Ketika ibu kota Jerman resmi pindah ke Berlin dari Bonn pada tahun 1999, KBRI akhirnya kembali ke Berlin dan Konsulat Jendral dipindahkan ke Frankfurt. Fauzan Azima bekerja di KBRI Berlin sampai penisun pada tahun 2012.

Menyesuaikan hidup di Jerman bersatu

Walaupun ia di satu sisi senang dengan Jerman yang bersatu kembali, tidak hanya pada pekerjaan di KBRI, reunifikasi Jerman membawa tantangan yang berdampak langsung terhadap kehidupan sehari-hari Fauzan Azima.

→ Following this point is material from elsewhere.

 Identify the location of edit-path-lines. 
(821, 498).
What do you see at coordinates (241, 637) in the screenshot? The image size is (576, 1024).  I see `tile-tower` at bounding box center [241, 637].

“Yang paling terasa itu sewa rumah. Di zaman sosialis, sewa rumah murah sekali, bisa 1/17 gaji saya, sekarang sewa rumah bisa 25 persen dari gaji,” ungkapnya “Kita mau belanja harus menyesuaikan dulu, apa-apa mahal. Gaji memang di Jerman bersatu memang menjadi lebih besar, tetapi biaya hidup juga mahal,” lanjutnya

“Dulu juga orang-orang Jerman Timur baik-baik kepada kami orang Indonesia. Tapi habis Jerman bersatu kami dicuekin” kenangnya juga. “Mereka bisa ke Berlin Barat sendiri, untuk membeli kopi atau majalah, yang dulunya mereka minta kami bawakan,” ujar Fauzan sambil tertawa. 

Namun begitu ia tetap menikmati hidup di ibu kota Jerman dan sampai tahun ini Fauzan Azima sudah tinggal di Berlin selama 46 tahun.